I often say that we don't fall in love with people, we fall in love with sets of qualities. I say this because I have found it to be very true, at least for me. But those qualities are slippery. My big four are, in order:
EMPATHY
INTELLIGENCE
RESILIENCE
HUMOUR
Manifest those four qualities around me and it's a safe bet I will love you. Notice, though, how elastic the latter three are. Empathy is empathy, it's either there or it's not, but the other three show up in all sorts of different ways. Intelligence need not be 'book larnin'. There are, after all, so many different intelligences. Ignorance is no sin to me. WILFUL ignorance very much is.
Resilience? We're all damaged. Well, most of us. The will to overcome that damage, to become the next greatest version of the greatest vision you ever had about who you are...that's attractive.
Humour, likewise, comes in different forms, most of which I appreciate. About the only so-called "humour" I can't stand is based on, or intended to inflict, pain.
You can perhaps see now how my set of qualities can apply to many, many different people--many more than I have time and energy for. "Love is infinite; time is not." Those third circle people are important to me. Even if I've only met you once -- or we've yet to meet -- if I have said 'I love you' to you, it means the same as it does if I say it to someone at my center, or in the second circle. It's at least possible that, given time and circumstance, you and I could be partners someday. If we never reach that state, however, it does not lessen my love one iota, for you or anyone else.
I said all that to say this.
We DO compare. Of course we do. We're human. The trick is to learn to compare with DISCERNMENT rather than JUDGMENT.
You may think the two terms synonymous. They are not. JUDGMENT is “an opinion or estimate, criticism or censure, power of comparing or deciding”. When you judge something, you tend to use strong, inflexible language: "good, bad", "right, wrong". The word has a sense of finality about it, pending appeals ("but...but...I'm not evil!" --"shut up, I judged you evil and evil you are.")
DISCERNMENT is seeing someone or something clearly.

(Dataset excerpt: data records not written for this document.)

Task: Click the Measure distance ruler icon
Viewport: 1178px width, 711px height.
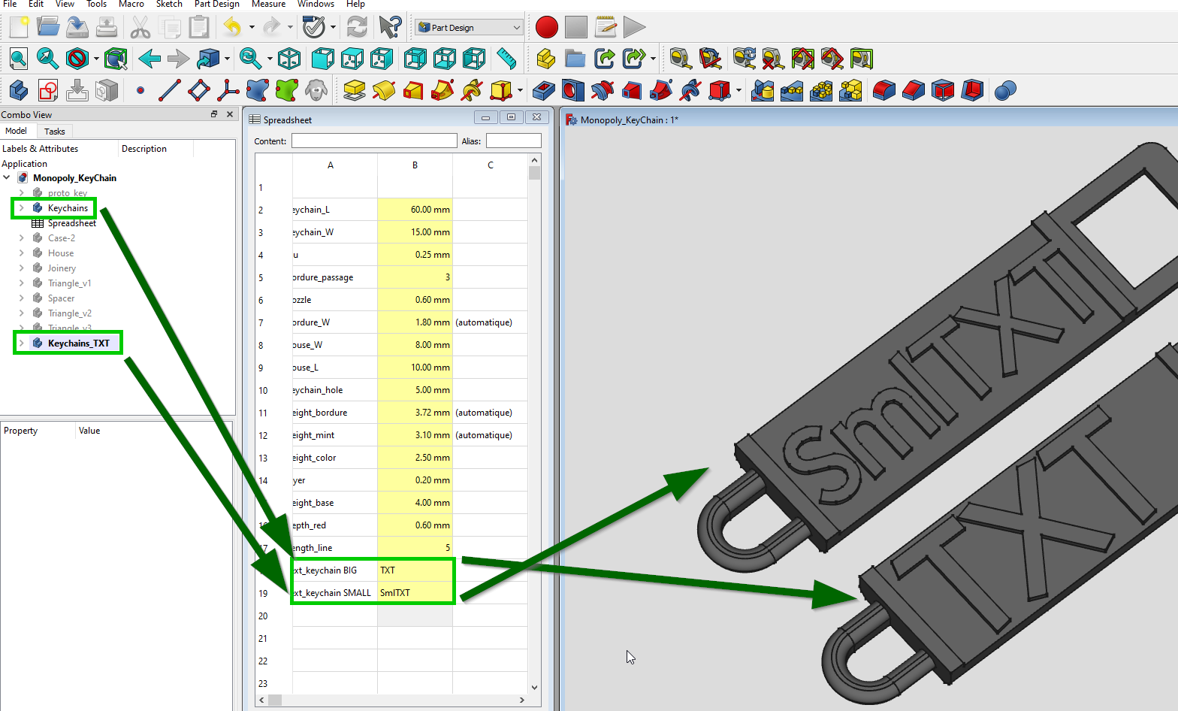Action: tap(506, 59)
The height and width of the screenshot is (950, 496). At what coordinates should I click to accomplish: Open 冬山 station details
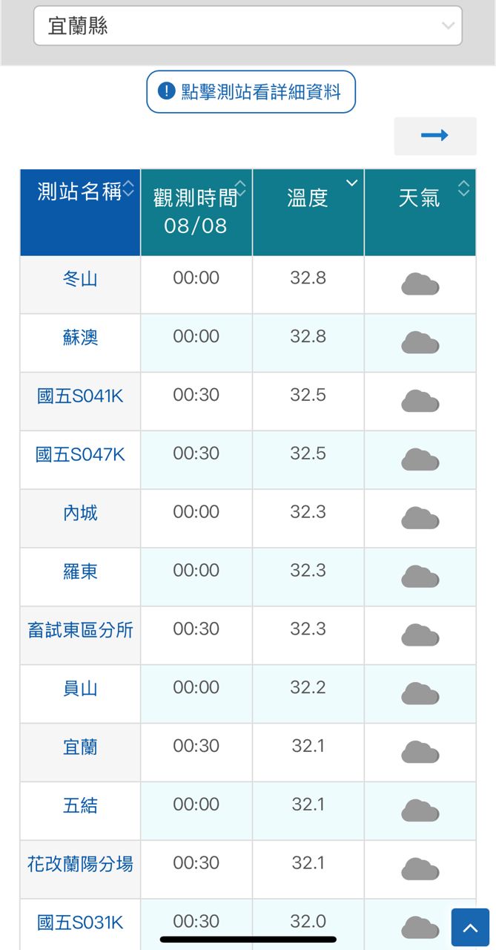point(80,279)
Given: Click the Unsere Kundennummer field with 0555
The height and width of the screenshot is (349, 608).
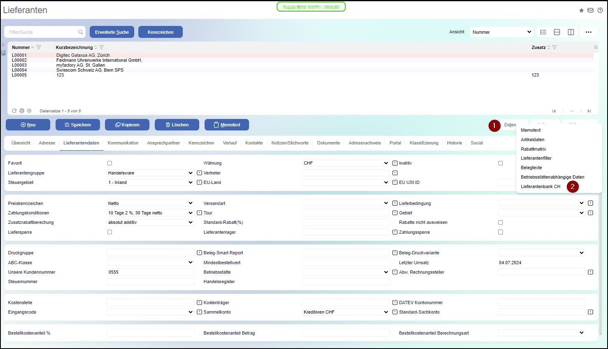Looking at the screenshot, I should (150, 272).
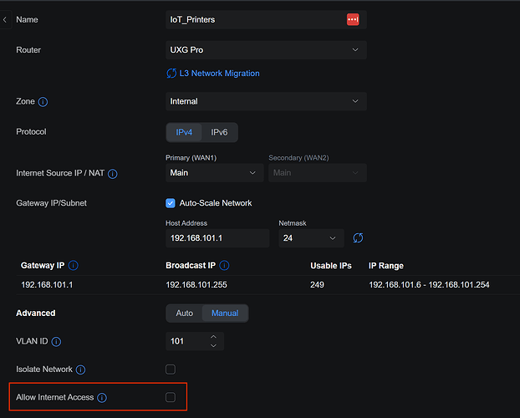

And that tends to mean shades of grey, because let's face it, very few people are wholly evil (or wholly good) and "right" and "wrong" are rather subjective in almost all instances. I like to paraphrase Neale Donald Walsch here: "there is no right or wrong, there is only what works and what doesn't, given what you're trying to achieve."
Trivial example: whenever we go to my father's, we take the back way up through Orangeville. This adds probably 45 minutes to what is already a longish drive, and if the idea were to get up there lickety-split, that would be the 'wrong' way to go. But if you have other considerations that outweigh speed (to you), the route we take, or something like it, is very much 'right'.
More serious example: You're not going to stress your way to a peaceful existence, by, say, taking the 401 through Toronto rush hour when there's a more scenic route up through Orangeville. So in that sense, stress is "wrong". It's why we're told not to sweat the petty stuff (but by all means go ahead and pet the sweaty stuff...mmmmm...)
But stress serves a purpose, or we wouldn't have it in our emotional arsenal. There are times it is good and proper to stress your face off.
Discernment is recognizing that certain people are better than others (for you, right now) at certain things. Note all the qualifiers there. Were I judging, I would say something like: "you are better than he is at _____, which makes you a better person."
Discernment is personal: it's what speaks to you. Judgment applies a set of external, often rigid standards, usually with no room for extenuating circumstances.
So yes, go ahead and compare your loves. You may even go ahead and say "he is better than she is at_______". Just so long as you don't go for the blanket statements. Because that kind of comparison really is the thief of joy.